Researchers at University College London (UCL) and the University of Greenwich have demonstrated a new technique that could significantly enhance the quality of 3D-printed components for safety-critical applications, such as aircraft and Formula 1 racing cars.
The study, published in Science, reveals that applying a magnetic field during laser-based 3D printing can reduce the formation of defects in metal alloy components by up to 80 per cent.
According to a news release, the research team used advanced X-ray imaging to investigate the causes of imperfections in complex 3D-printed metal structures.
Conducting high-speed synchrotron X-ray imaging at the Advanced Photon Source (APS) in Chicago, they captured the intricate interaction between the laser and metal powder at time intervals shorter than a thousandth of a second.
Their findings revealed that laser-induced heating generates a keyhole-shaped vapour depression, which, if unstable, leads to the formation of pores that weaken the final product.
Dr Xianqiang Fan, first author of the study from UCL Mechanical Engineering, explained how the application of a magnetic field stabilises this process.
“When the laser heats up the metal, it forms a liquid pool accompanied by a vapour plume, which pushes the molten metal apart, creating a J-shaped depression.
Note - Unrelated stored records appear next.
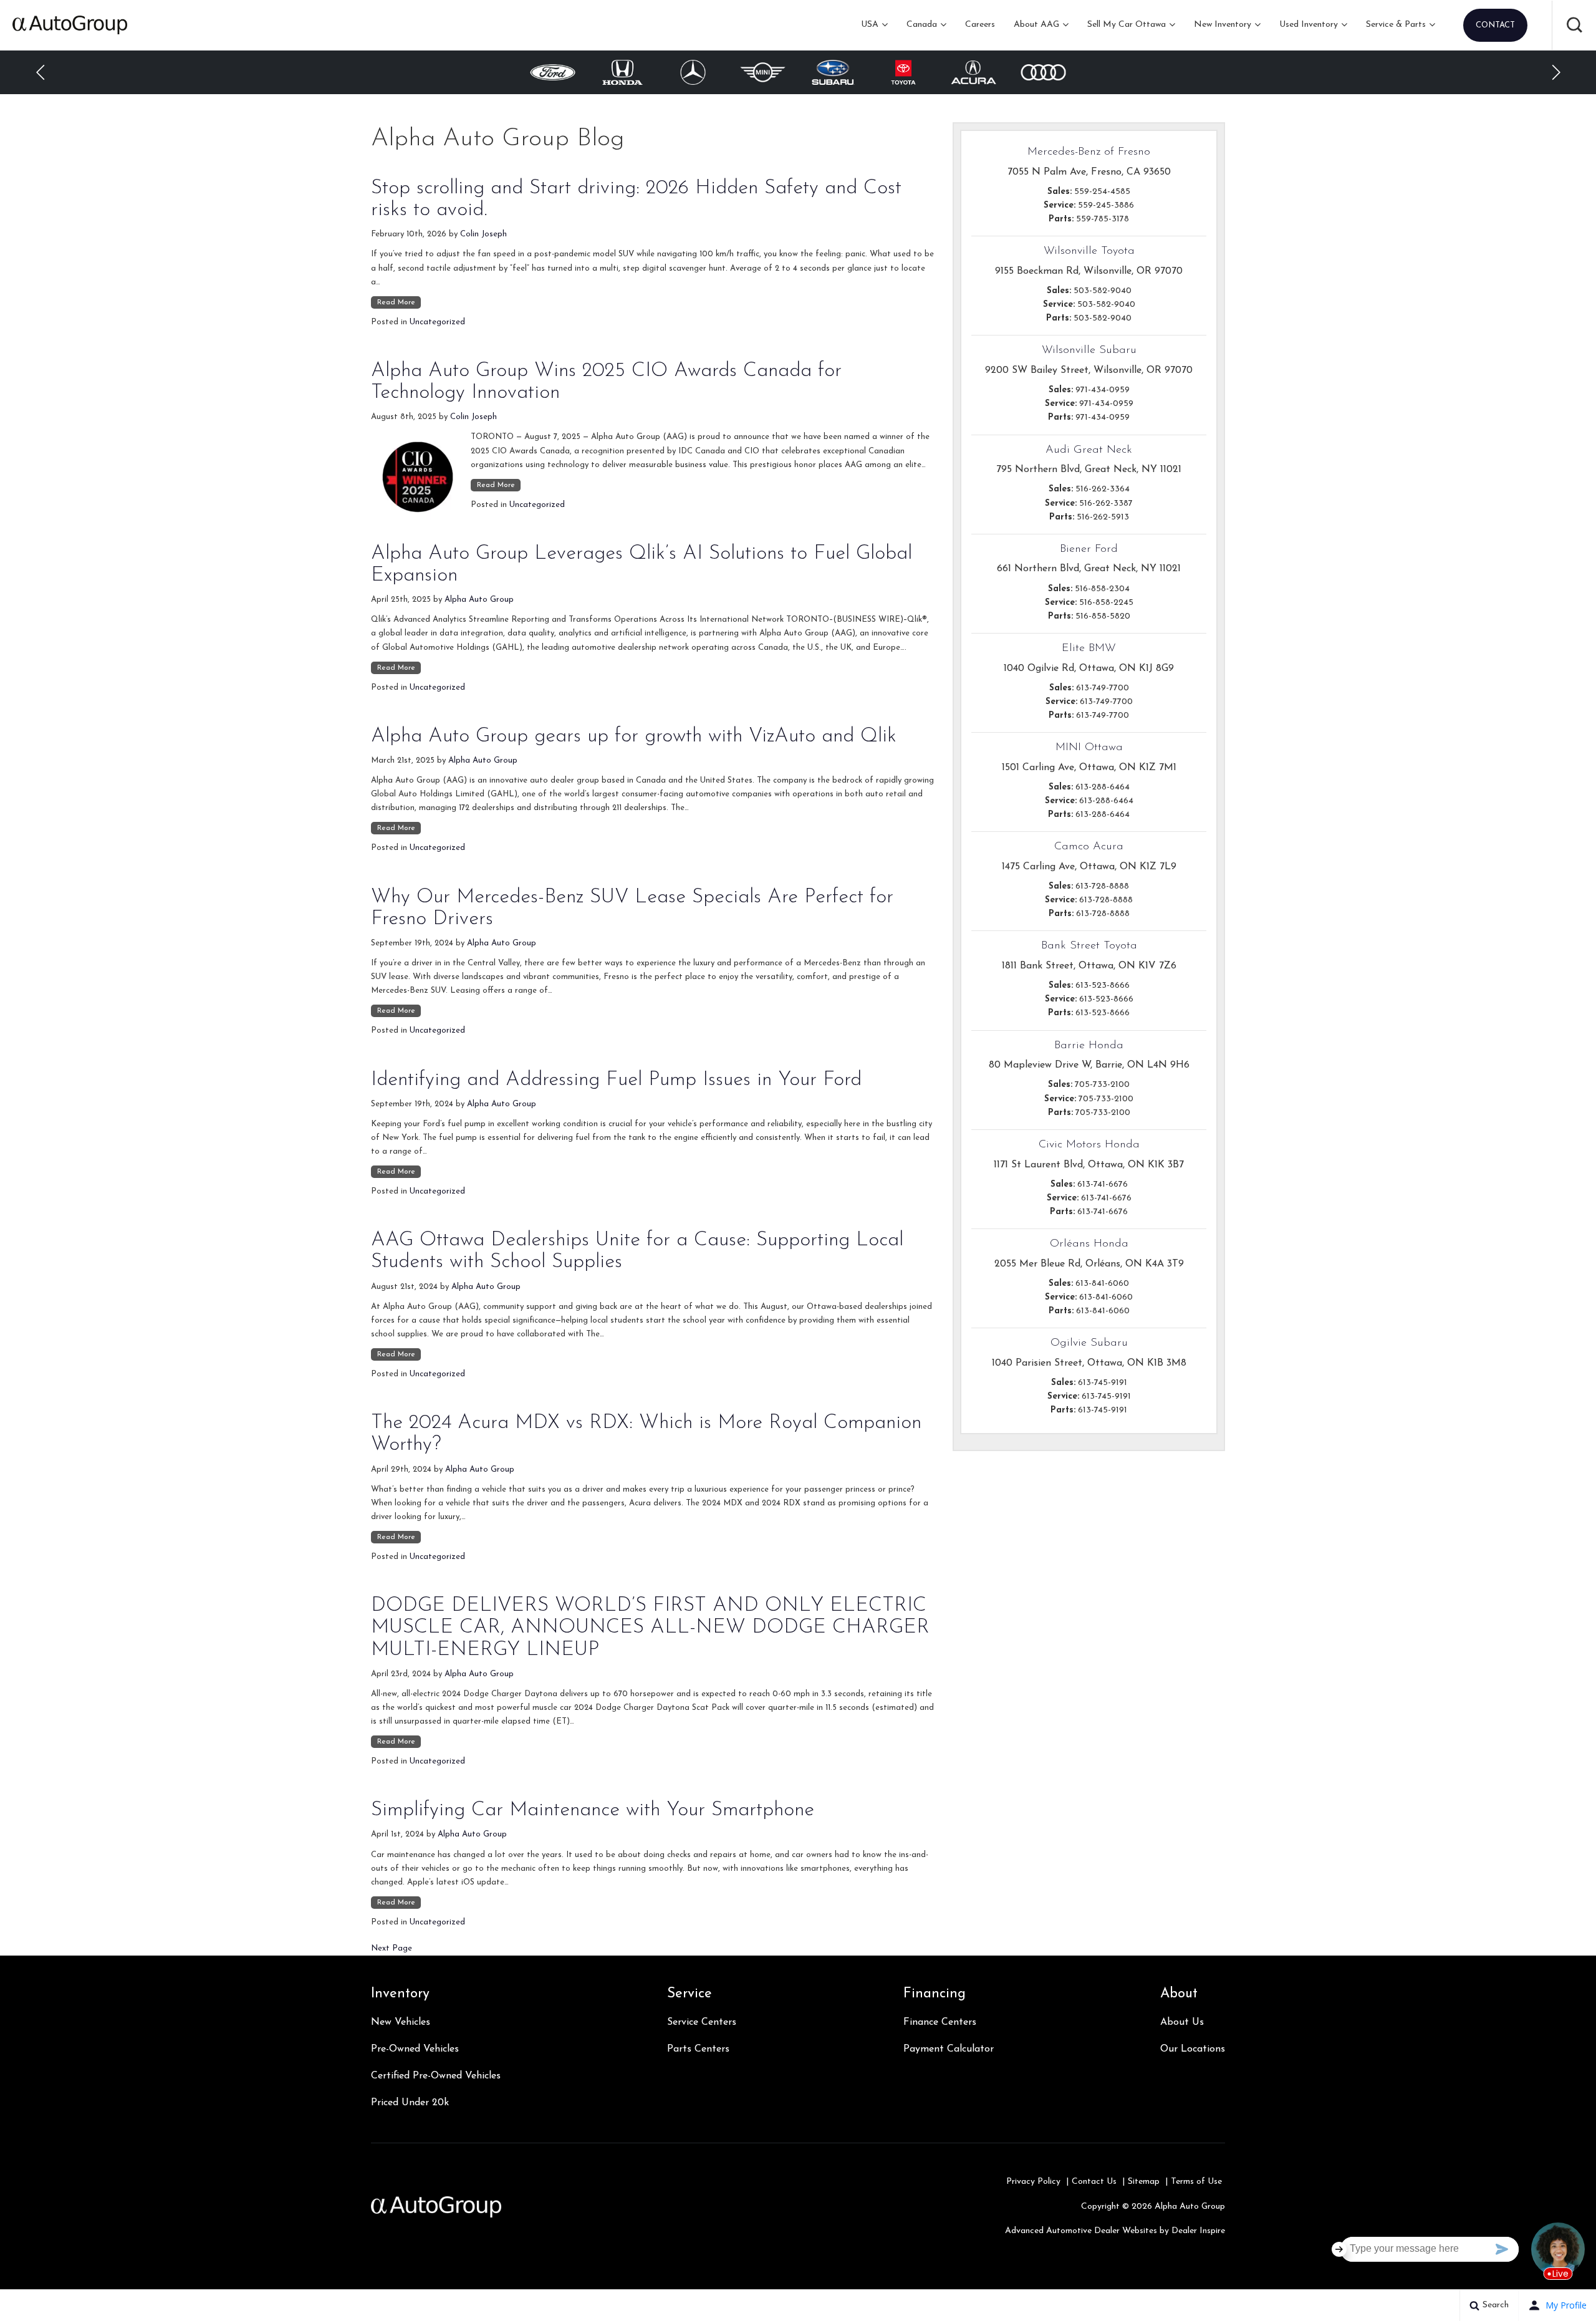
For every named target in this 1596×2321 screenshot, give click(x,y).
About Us (1182, 2022)
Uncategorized (437, 322)
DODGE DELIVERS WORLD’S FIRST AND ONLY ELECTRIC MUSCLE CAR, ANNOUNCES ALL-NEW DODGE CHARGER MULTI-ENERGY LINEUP (650, 1627)
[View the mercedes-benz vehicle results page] (623, 72)
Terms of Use (1196, 2181)
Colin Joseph (483, 234)
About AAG (1036, 24)
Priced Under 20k (410, 2103)
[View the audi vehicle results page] (973, 72)
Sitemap (1144, 2181)
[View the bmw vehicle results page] (1044, 72)
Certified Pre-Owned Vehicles (436, 2076)
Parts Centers (698, 2049)
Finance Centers (939, 2022)
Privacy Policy (1033, 2181)
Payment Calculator (948, 2049)
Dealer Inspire (1198, 2231)
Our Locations (1192, 2049)
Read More (396, 302)
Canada (921, 24)
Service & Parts (1396, 24)
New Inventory (1222, 24)
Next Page (391, 1948)
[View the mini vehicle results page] (693, 72)
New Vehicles (400, 2022)
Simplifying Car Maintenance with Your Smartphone (592, 1810)
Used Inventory (1308, 24)
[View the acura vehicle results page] (903, 72)
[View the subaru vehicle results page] (763, 72)
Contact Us (1094, 2181)
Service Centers (701, 2022)
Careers (980, 24)
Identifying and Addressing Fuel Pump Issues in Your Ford (616, 1080)
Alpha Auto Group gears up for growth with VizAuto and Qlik (634, 736)
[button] (1574, 25)
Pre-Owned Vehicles (415, 2049)
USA (869, 24)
Surface tension causes ripples that break off and form pores in the finished component.”
“Applying a magnetic field induces thermoelectric forces that modify the fluid flow, transforming the J-shaped cavity into a more stable ‘I’ shape, thereby preventing pore formation,” he explained.
The laser-based 3D printing process allows for the creation of highly complex alloy components by selectively melting layers of metal powder.
While this enables precision manufacturing for applications ranging from titanium bicycle parts to biomedical implants, the instability of the molten pool remains a challenge.
Professor Peter Lee, senior author from UCL Mechanical Engineering, highlighted the broader implications of the research.
“Though keyhole pores in these types of components have been known about for decades, strategies to prevent their formation have remained largely unknown. One thing that has been shown to occasionally help is applying a magnetic field, but the results have not been repeatable and the mechanism by which it works is disputed,” he stated.
While the findings hold promise, the researchers acknowledge that integrating magnetic fields into large-scale manufacturing processes presents technical challenges.
Professor Andrew Kao, senior author from the University of Greenwich, emphasized the significance of these insights.
“Our research sheds light on the physical forces involved in this type of manufacturing, where there are intricate dynamics between surface tension and viscous forces. Applying the magnetic field disrupts this and further introduces electromagnetic damping and thermoelectric forces and, in this work, the latter acts to beneficially stabilise the process,” he said.
The research is supported by the UK’s Engineering and Physical Sciences Research Council (EPSRC) and the Royal Academy of Engineering.